Big Data comes with a big problem: Big Storage. Choosing how and where to store the massive amounts of information needed for large-scale analytics is a technical and economic question with many possible answers.
Nowadays, organizations aren’t restricted to traditional data warehouses. Their options include data lakes, and more recently, data lakehouses. Here’s how those work.
What is a data lake?
The term “data lake” was first coined in 2010, according to Dataversity, by James Dixon, founder and former CTO of business intelligence firm Pentaho. The intent of a data lake is to store a quantity of Big Data so voluminous it couldn’t easily be organized or navigated via SQL tools. Since the value of the information is predominantly derived from its sheer quantity, it made economic sense to come up with a different architecture which required fewer relative resources to run.
“In the early days, when you had on-prem data...you’re talking about having to pay for really high-performing computers with lots of storage,” Alex Merced, developer advocate at data lake analytics platform Dremio, told IT Brew. This also resulted in situations where expanding storage might have meant someone paid for unnecessary processing at the time.
Apache Hadoop, a distributed file system that manages cluster nodes of commodity hardware, enabled an alternative structure using cheaper computers focused on storage, Merced said.
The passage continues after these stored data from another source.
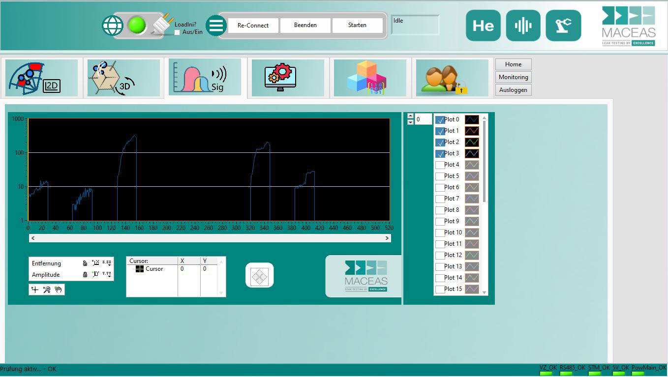Enable the Plot 4 checkbox
The width and height of the screenshot is (668, 377).
point(440,165)
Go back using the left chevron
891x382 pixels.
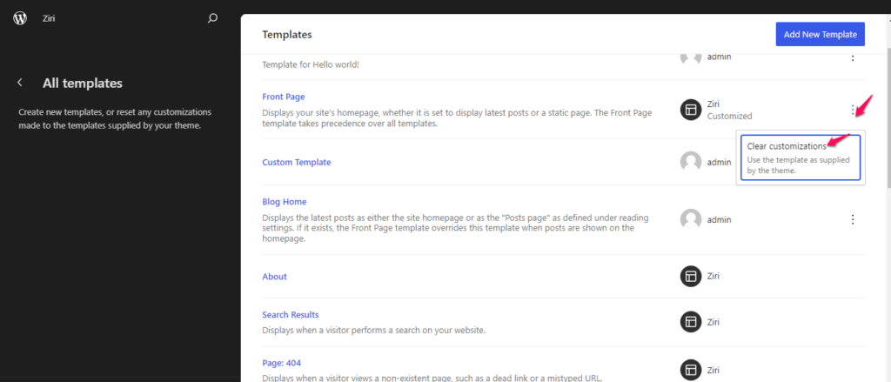click(20, 83)
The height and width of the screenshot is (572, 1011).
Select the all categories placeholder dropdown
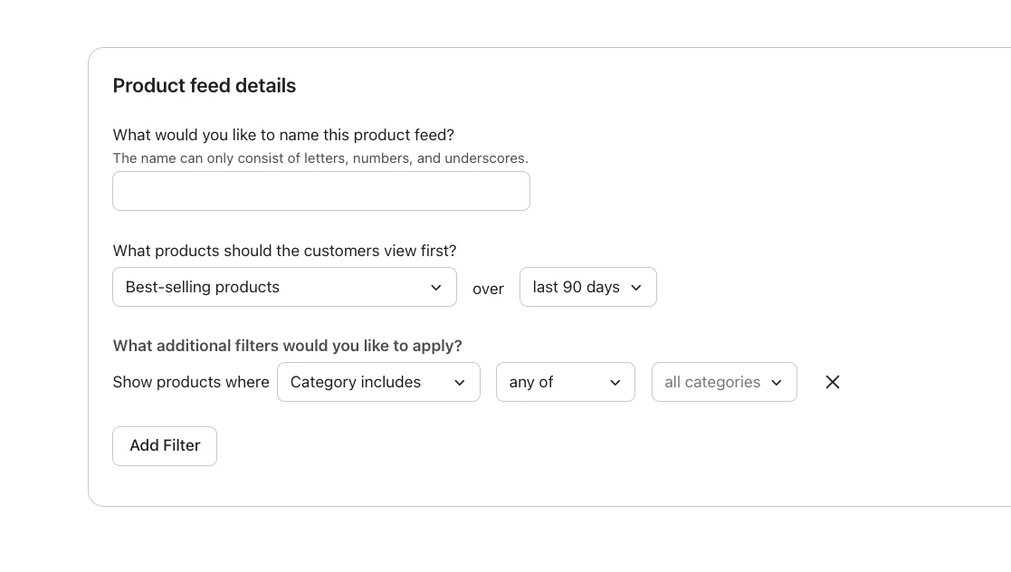click(x=712, y=382)
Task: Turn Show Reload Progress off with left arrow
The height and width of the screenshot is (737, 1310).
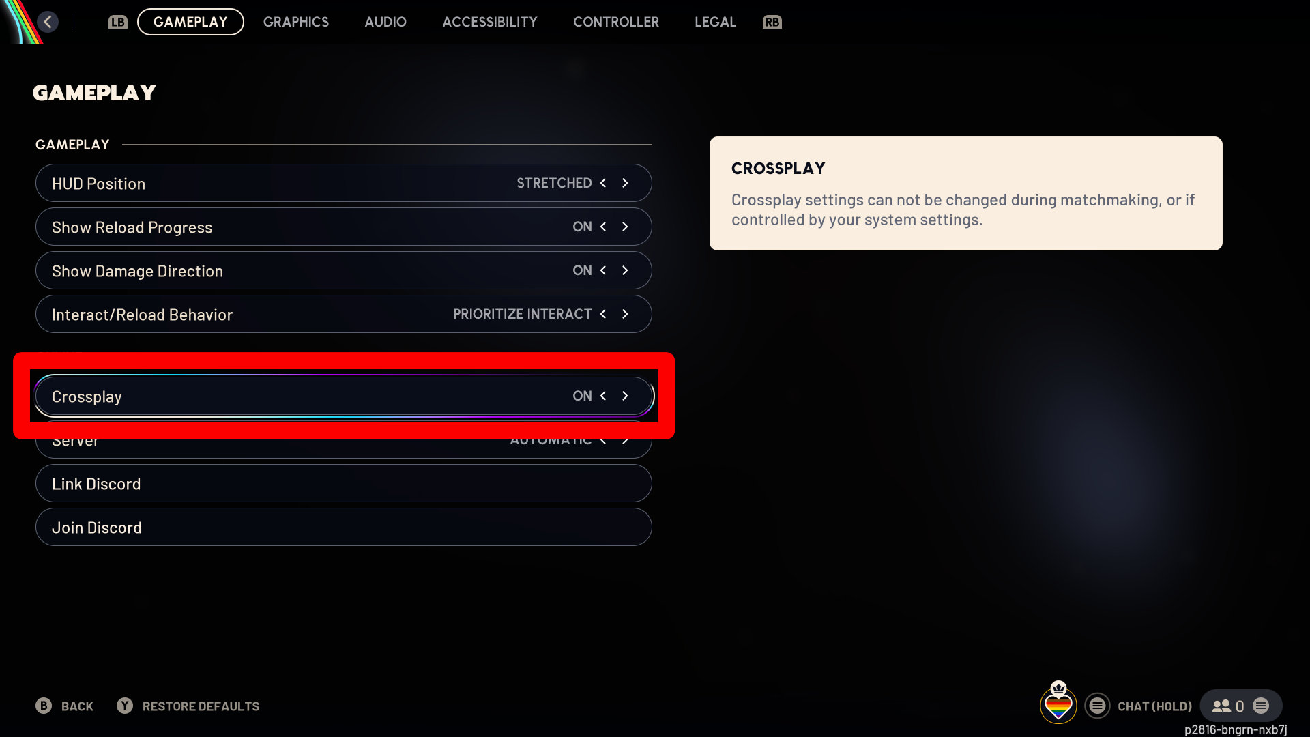Action: coord(603,227)
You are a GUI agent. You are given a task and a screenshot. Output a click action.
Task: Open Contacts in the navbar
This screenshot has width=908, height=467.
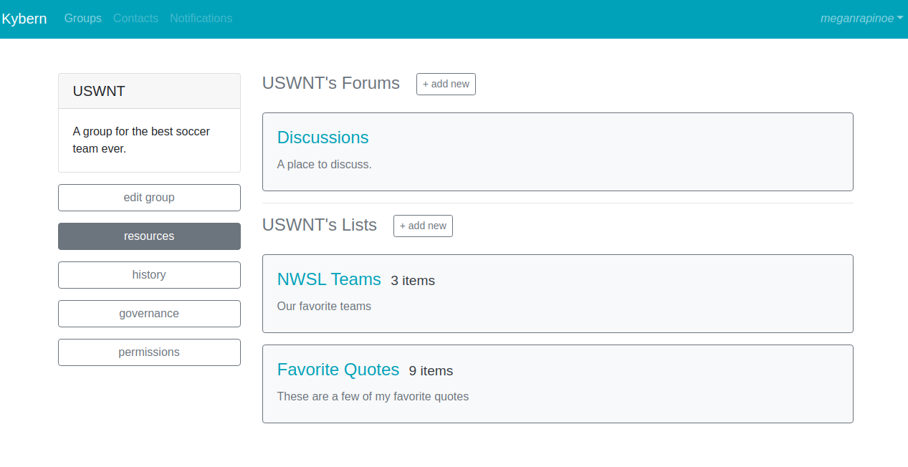tap(135, 19)
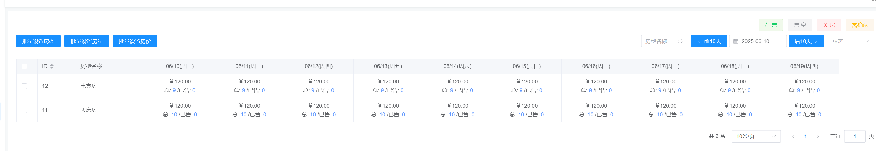Click the red 关房 legend tag
The width and height of the screenshot is (876, 151).
(829, 25)
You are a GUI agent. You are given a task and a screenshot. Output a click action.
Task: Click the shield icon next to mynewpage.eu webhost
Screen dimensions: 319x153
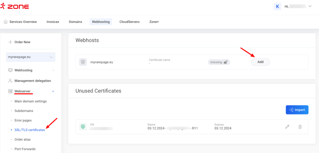point(83,62)
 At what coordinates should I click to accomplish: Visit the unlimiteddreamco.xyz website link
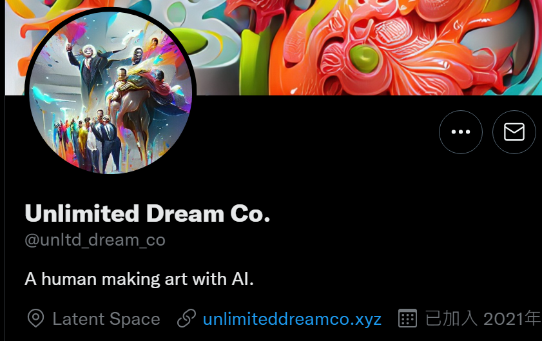[x=292, y=319]
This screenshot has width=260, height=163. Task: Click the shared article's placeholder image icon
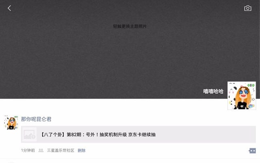pos(29,134)
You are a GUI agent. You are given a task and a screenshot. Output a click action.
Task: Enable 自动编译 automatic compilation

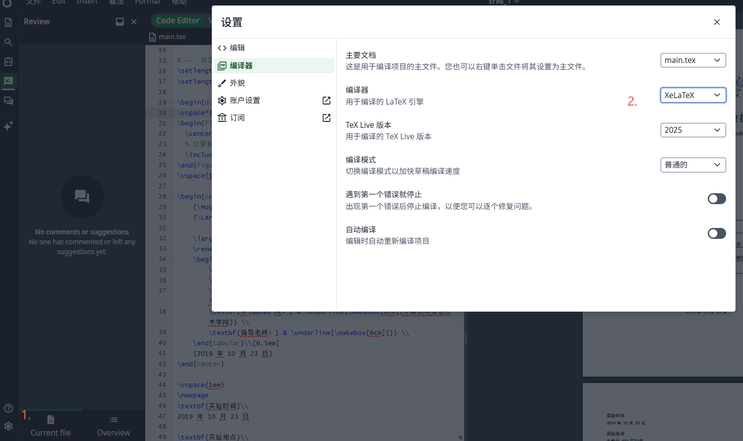click(717, 233)
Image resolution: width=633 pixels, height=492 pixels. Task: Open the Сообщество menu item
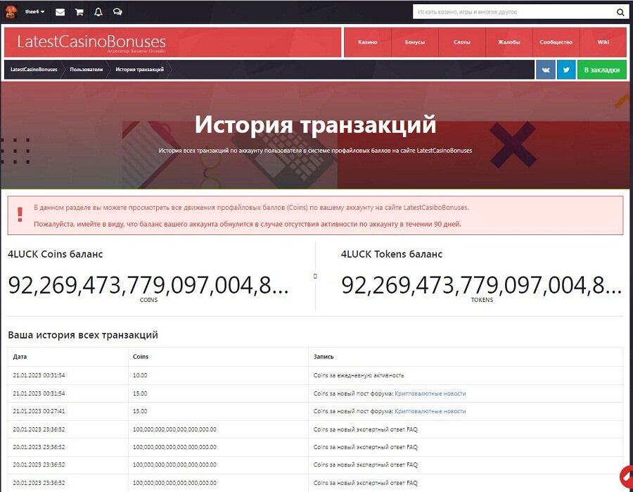pos(556,42)
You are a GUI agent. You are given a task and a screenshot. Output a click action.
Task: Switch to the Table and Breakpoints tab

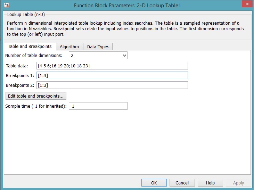coord(30,47)
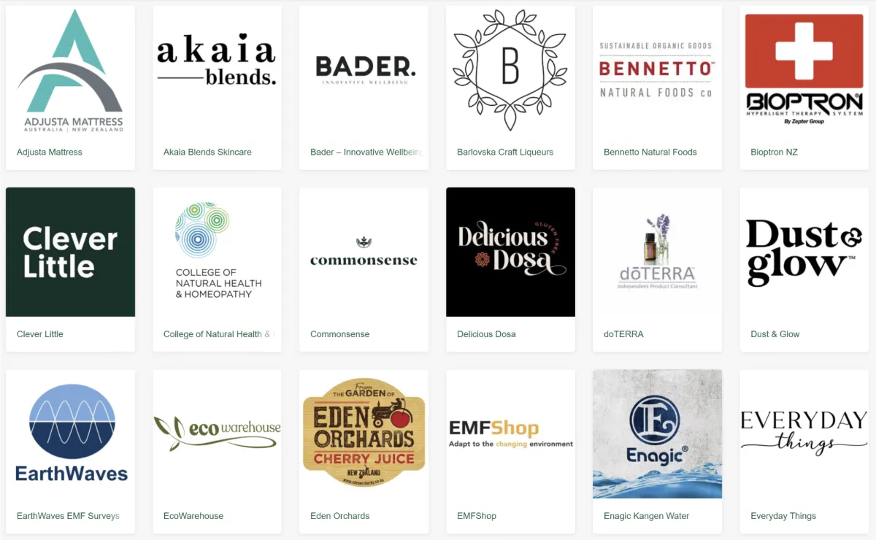Click the doTERRA lavender bottle image
This screenshot has height=540, width=876.
coord(657,252)
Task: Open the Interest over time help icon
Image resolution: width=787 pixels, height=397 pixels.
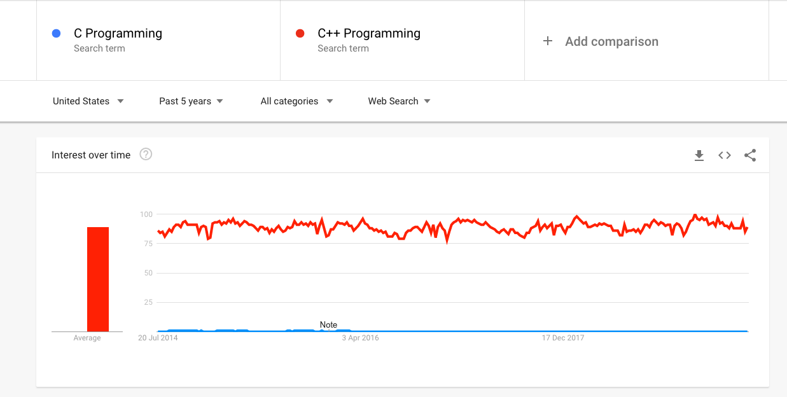Action: coord(146,154)
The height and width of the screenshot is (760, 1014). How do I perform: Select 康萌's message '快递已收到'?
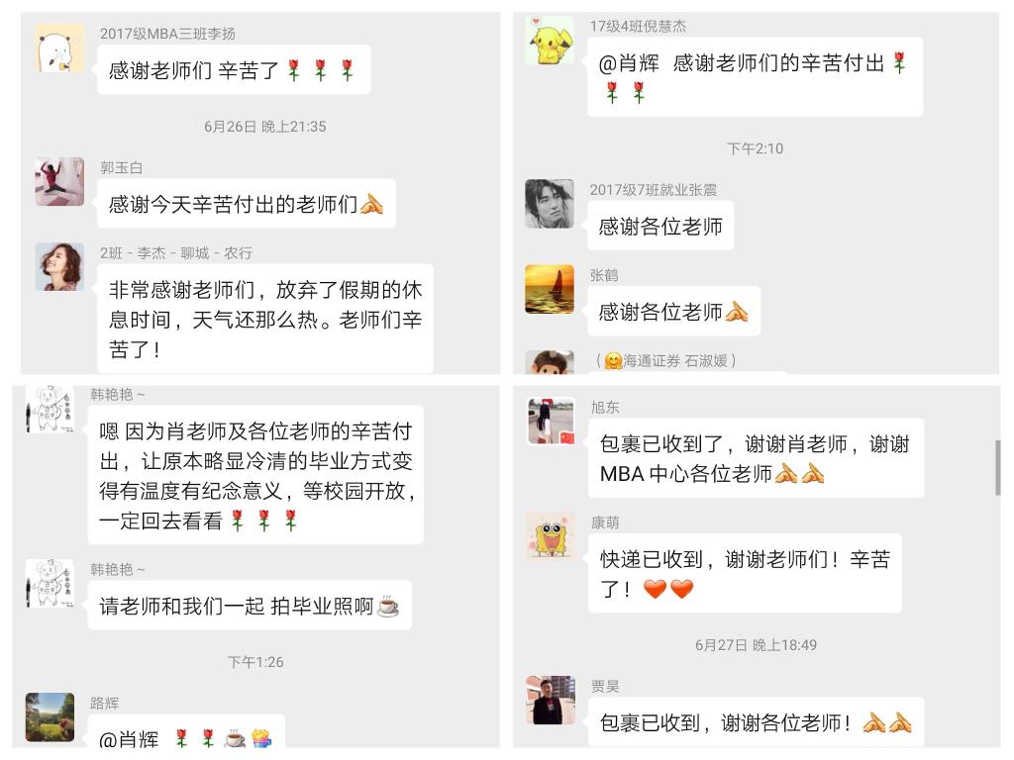[745, 573]
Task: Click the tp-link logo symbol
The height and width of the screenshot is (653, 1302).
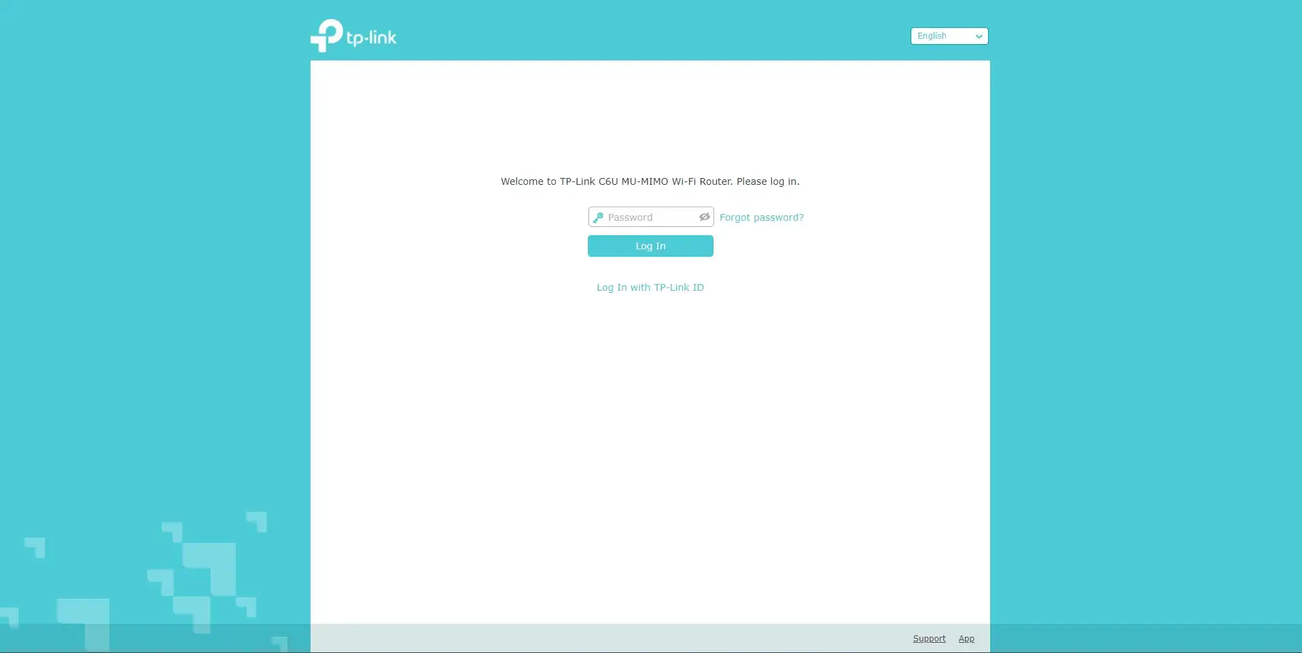Action: 327,35
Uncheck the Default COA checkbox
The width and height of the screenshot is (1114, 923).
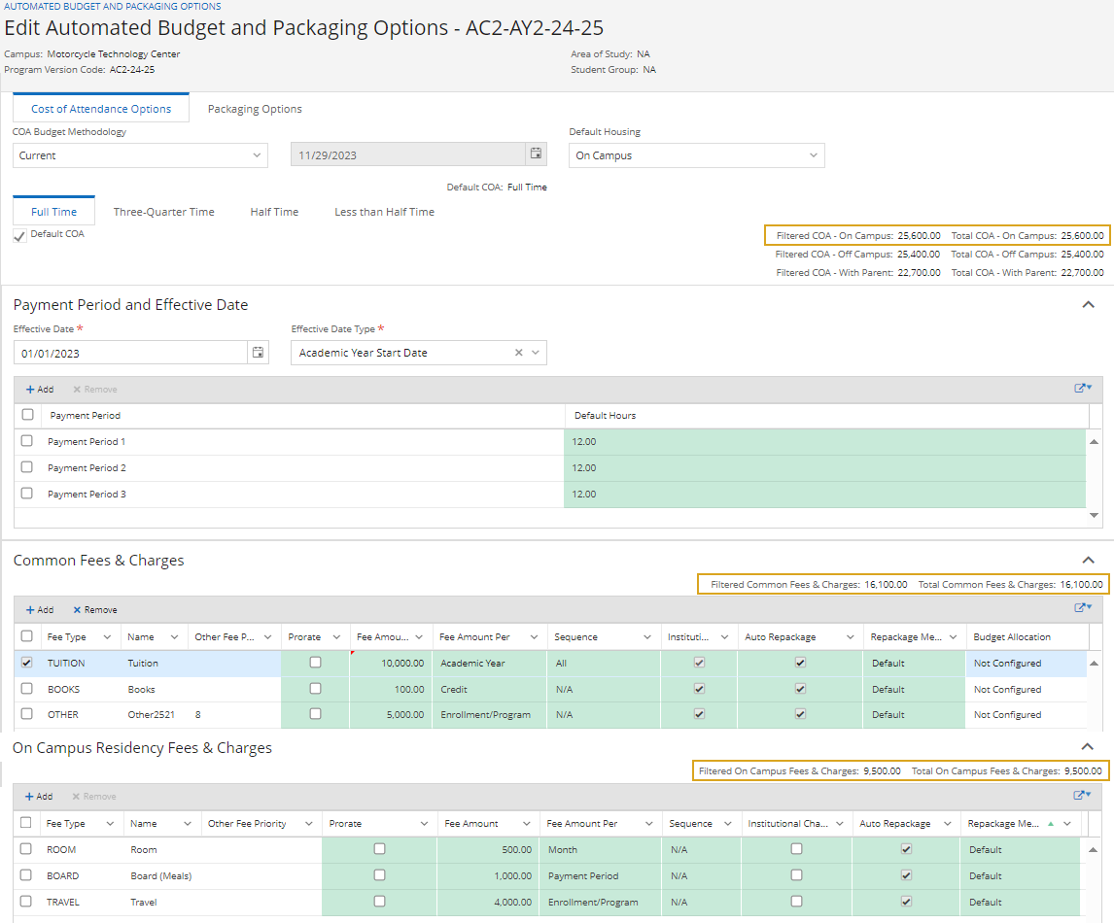click(x=18, y=234)
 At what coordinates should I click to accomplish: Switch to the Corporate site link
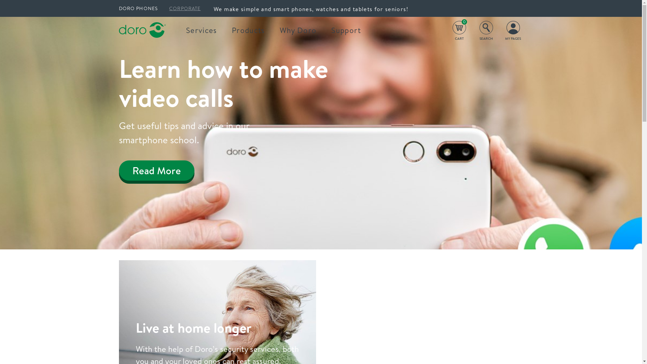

Where a traditional data warehouse stores information in a file or folder hierarchy, a data lake is designed to store large amounts of unstructured, semi-structured, or structured data in its raw, native format. Data lakes use flat architecture, and Hadoop uses distributed file storage or object storage.
Since lakes use a schema-on-read approach, data doesn’t need processing or a formal structure at the time it’s written. That means data lakes scale well and have a low cost to operate, but the information often requires additional expertise to read.
Use cases for data lakes are diverse, but they’re ideal for data analytics or data science projects that involve vast amounts of information, as well as predictive modeling and machine learning.
“The number one use case for having a data lake is just to make sure that you have retention of the data in the easiest, lowest-cost form possible,” Merced told IT Brew. Data lakes are also useful for flexibility, as they remove the need to copy and sync data to multiple data warehouses performing different specialized tasks.
Top insights for IT pros
From cybersecurity and big data to cloud computing, IT Brew covers the latest trends shaping business tech in our 4x weekly newsletter, virtual events with industry experts, and digital guides.
One size doesn’t fit all
The architecture of a given data lake can vary widely, and environments can be on-prem, hybrid, or native cloud. While many data lakes rely on Hadoop, others might use object storage methods like Amazon S3 or similar offerings from Azure or Google, and any of these might run alongside different analytics engines or database technologies.
Merced said some key innovations in the history of data lakes were Apache Hive, a Big Data tool that allows extraction and analytics via SQL-like queries; unified analytics engine Apache Spark; and Apache Iceberg, a high-performance format for analytics tables. Cloud data lakes also allow decoupling of storage and compute requirements.
Lakes and lakehouses
A “data lakehouse” is a newer concept that combines the cheap, scalable storage benefits of data lakes with the data management capabilities of a data warehouse. They apply data warehouse-like structures and schema to the kinds of raw information that data lakes were designed to host, allowing centralized, on-demand storage of data from multiple sources.
Oliver Ratzesberger, VP of product data and analytics at Google Cloud, told IT Brew that lakehouses arose from the realization that the larger a data lake becomes, the harder it becomes to locate any given information. The data flowing in also wasn’t sanity checked, leading to errors.
Lakehouses utilize three layers: the storage layer, a staging layer that catalogs data objects with metadata, and a semantic layer where users can actually perform tasks with the data. They can also perform ACID (atomicity, consistency, isolation, and durability) transactions on massive workloads, guaranteeing data integrity.
“These things have started to come together again where the warehouse and the lakehouse and the data lake are all starting to merge into one suite of tools,” Ratzesberger said, such as providing support for tools like SQL, semi-structured processing, and algorithmic access where necessary. With universal metadata, tools like Google’s BigQuery can now handle data ranging from structured to completely unstructured, he added.
“If you look at a modern digital company, you will quickly find yourself in the spectrum of highly structured data—because it’s transactional data—all the way to behavioral data, where customers are just expressing their behaviors through doing something, all the way to unstructured data, where they send you an image of something or an email,” Ratzesberger said.